Development of a modified RNA circularization system to improve circRNA-based protein expression in mammalian cells

Circular RNA (circRNA) is emerging as a highly promising technology in various biomedical applications, offering advantages over traditional linear RNA. The Twister-optimized RNA for the durable overexpression (Tornado) system has been widely investigated for generating circRNAs in mammalian cells; however, the use of the Tornado system for large RNA inserts, especially those containing the internal ribosome entry site (IRES) sequences, is hindered by low circularization efficiency and limited circRNA abundance. Therefore, developing novel strategies to enhance RNA circularization in cells is of critical importance.
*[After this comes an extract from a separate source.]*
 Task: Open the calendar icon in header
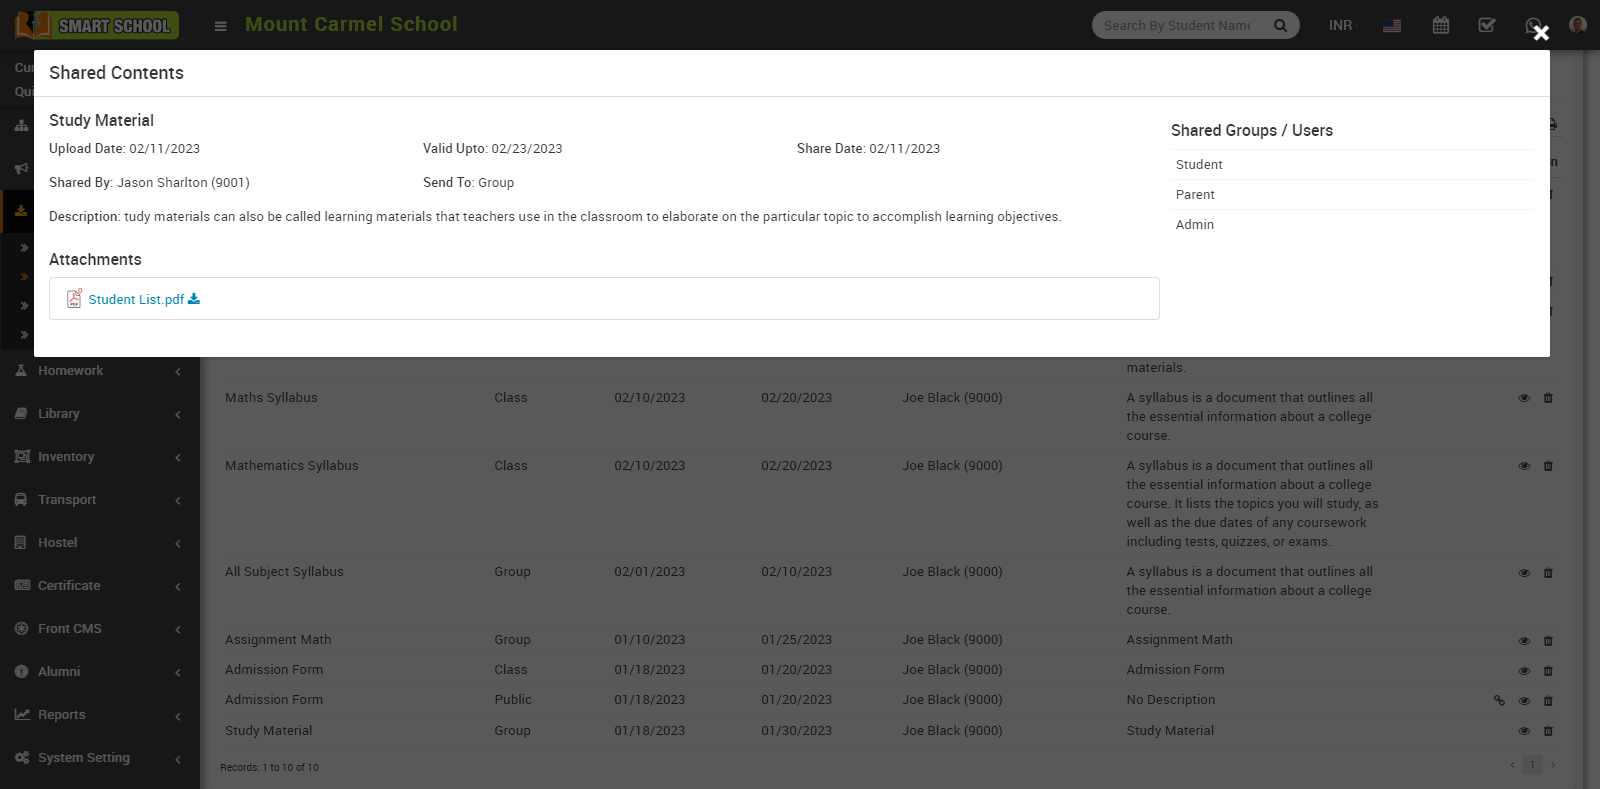pos(1440,25)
In this study, we present a modified Tornado system that significantly improves circRNA-based protein expression by incorporating an optimal distance between the IRES and the upstream CMV promoter. Furthermore, we elucidate the dual roles of HRV-B3 IRES in mammalian cells, demonstrating its negative regulatory effect on RNA abundance and its positive contribution to RNA circularization. Additionally, the integration of a truncated 5' long terminal repeat (LTR) from HIV-1 upstream of the HRV-B3 IRES, combined with the woodchuck hepatitis virus post-transcriptional regulatory element (WPRE), further enhances transcriptional efficiency in the Tornado system. This modified system holds great potential for advancing circRNA-based therapeutics and vaccines, and these findings provide valuable insights for refining the Tornado system and designing regulatory elements in synthetic biology applications.